Milwaukee Crane joins Wazee, of Denver, Colorado, and SomaTex, of Pittsfield, Maine, both set up since 2003.

Over the last decade or so Morris has sold and serviced cranes only through owned subsidiaries. The company’s main service hubs are located in Philadelphia, Pennsylvania, Birmingham, Alabama, Erlanger, Kentucky, Cleveland and Cincinnati, Ohio, Chicago, Illinois, Waukesha, Wisconsin, Houston and Dallas, Texas, Salt Lake City, Utah, Phoenix, Arizona, and Los Angeles and San Leandro, California.

Since then, the company has brought in extra dealers to support customers that are a long way from these. As part of the deal, Milwaukee Crane will stop selling generic replacement parts for P&H cranes. SomaTex also goes through Morris for P&H parts, said Jason Amara, who works for SomaTex’s inspection division.

Milwaukee, Wazee and SomaTex sell cranes and spare parts, but ‘big engineered cranes will mostly be direct,’ Mike James, Morris Material Handling vice president, told Hoist.
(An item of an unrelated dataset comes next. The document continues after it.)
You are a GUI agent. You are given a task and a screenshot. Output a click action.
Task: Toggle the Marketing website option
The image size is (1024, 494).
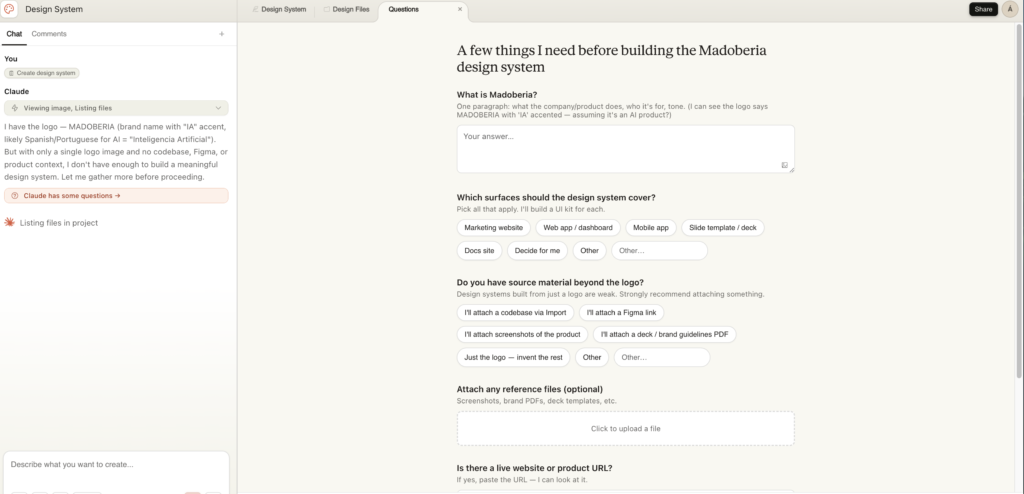493,228
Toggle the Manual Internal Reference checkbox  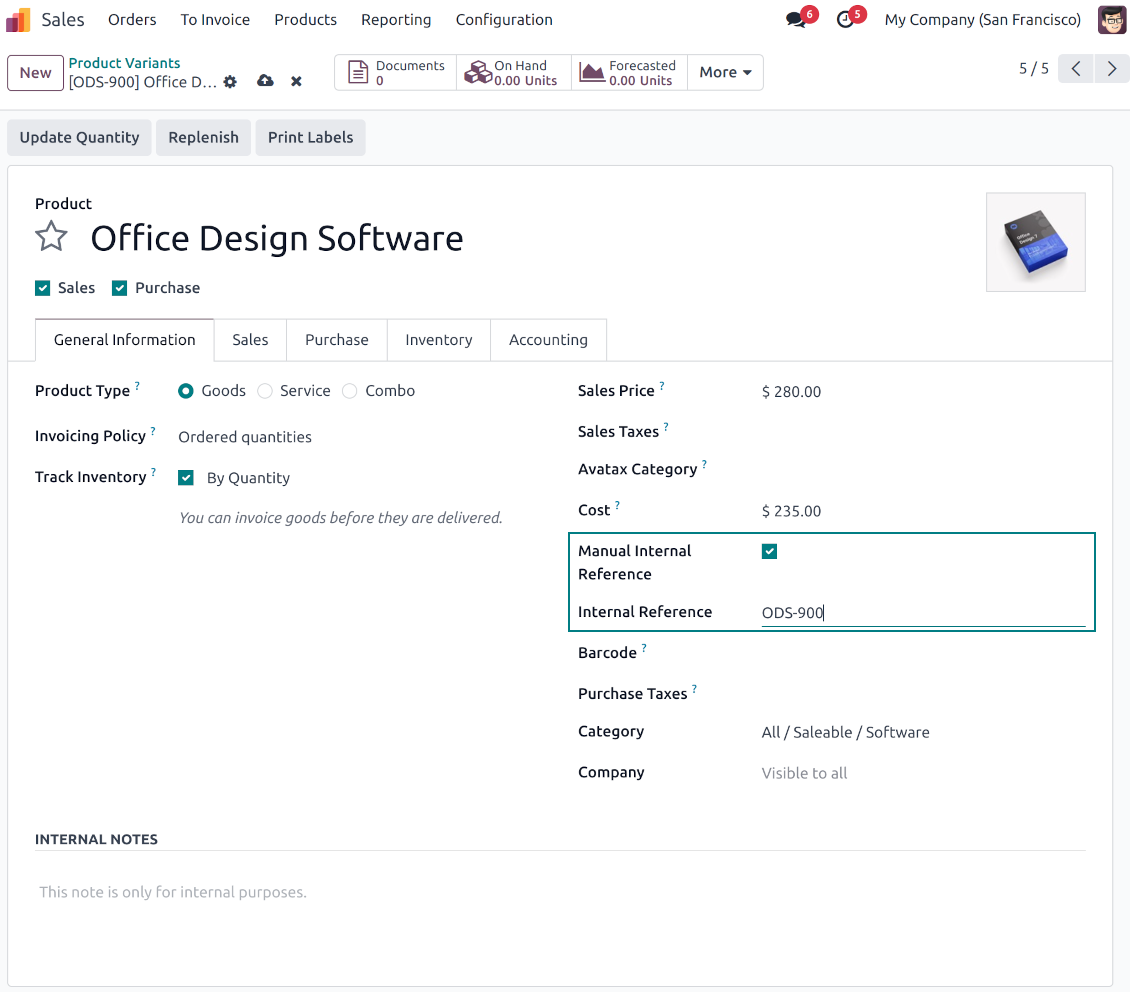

Milwaukee also sells Ace heavy-duty hoists, CM hoist brands and Gorbel and Spanco light cranes, and Electromotive components. Wazee sells Ace, Acco, CM hoist brands, Detroit Hoist, Harrington, Ingersoll-Rand, R&M, Saturn Engineering, Stahl and Street. SomaTex sells Ace, Acco, Demag, CM, R&M, Street, Gorbel and Hetronic remote controls, among others. Half of the time customers request a hoist by name, Amara of SomaTex said.

Morris’s Mike James did not rule out the possibility of competition between dependent and independent dealers. ‘This will occur on occasion. Good communication helps, and customers ultimately decide,’ he said. More independent dealers are likely.

In late January the company announced that although 2004 sales of $133.4m were down 2% on last year, audited operating profit increased by 21%.

The company reduced debt by $8.5m to less than $2m with cash from operations and ‘sale of excess assets’.

‘As a stronger company, we now have greater access to bonding as well as the ability to better manage the cost of medical insurance, worker’s compensation and liability insurance,’ president and CEO Jack Stinnett said in a statement.

New orders for 2004 amounted $160m, up 16% from 2003.

The company also reported expanding engineering and project management facilities in New Berlin, Wisconsin and the start-up of drum and gear machine tools in Watertown, Wisconsin.